KINGSTON, R.I. – November 5, 2009 – An ecologist at the University of Rhode Island studying habitat use by a forest-dwelling game bird found that the birds unexpectedly exhibited what he described as “the bar scene phenomenon” – spending most of their time feeding and resting in one habitat and then “commuting” to a very different habitat to engage in courtship.
Scott McWilliams, a URI professor of natural resources science, said that the woodcocks he and his colleagues studied at the Great Swamp Management Area in southern Rhode Island made use of clearings in the forest to perform their courtship flight, but they then flew to more wooded or swampy areas for the rest of the day.
“The forest cutting that is done on a routine basis to provide habitat for the woodcocks is clearly important for courting birds, but many of the birds are commuting elsewhere to feed,” McWilliams said. “Maybe the clearings are good for courting but they don’t provide the earthworm eateries that the birds need for feeding. It appears that we may want to manage the forest in multiple ways to provide appropriate habitat to satisfy all of the birds’ needs.”

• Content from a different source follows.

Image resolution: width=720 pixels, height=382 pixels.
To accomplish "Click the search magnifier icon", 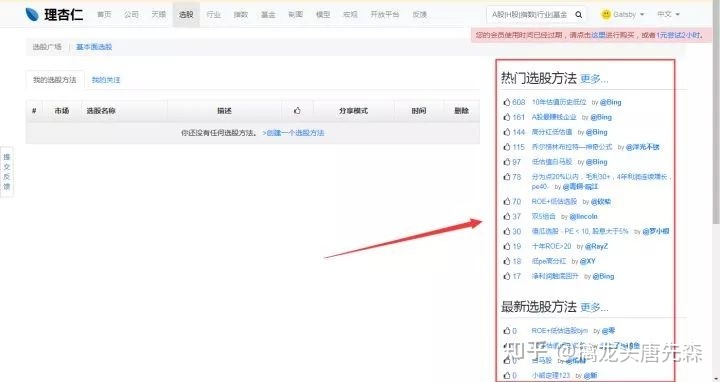I will (579, 15).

Brian Tefft, a wildlife biologist for the state of Rhode Island and a partner in the research project, has been cutting 10-20 acres of the forest at the Great Swamp about every five years to create habitat for the woodcock and other species of wildlife that prefer early successional forest habitat that results as the forest begins to grow back in succeeding years. McWilliams, Tefft and several students have tracked the birds’ use of the parcels in each of the last two breeding seasons. It is in these forest openings that they observed woodcocks exhibiting their elaborate courtship flight, circling high in the sky and then plummeting to the ground in a series of zigzags.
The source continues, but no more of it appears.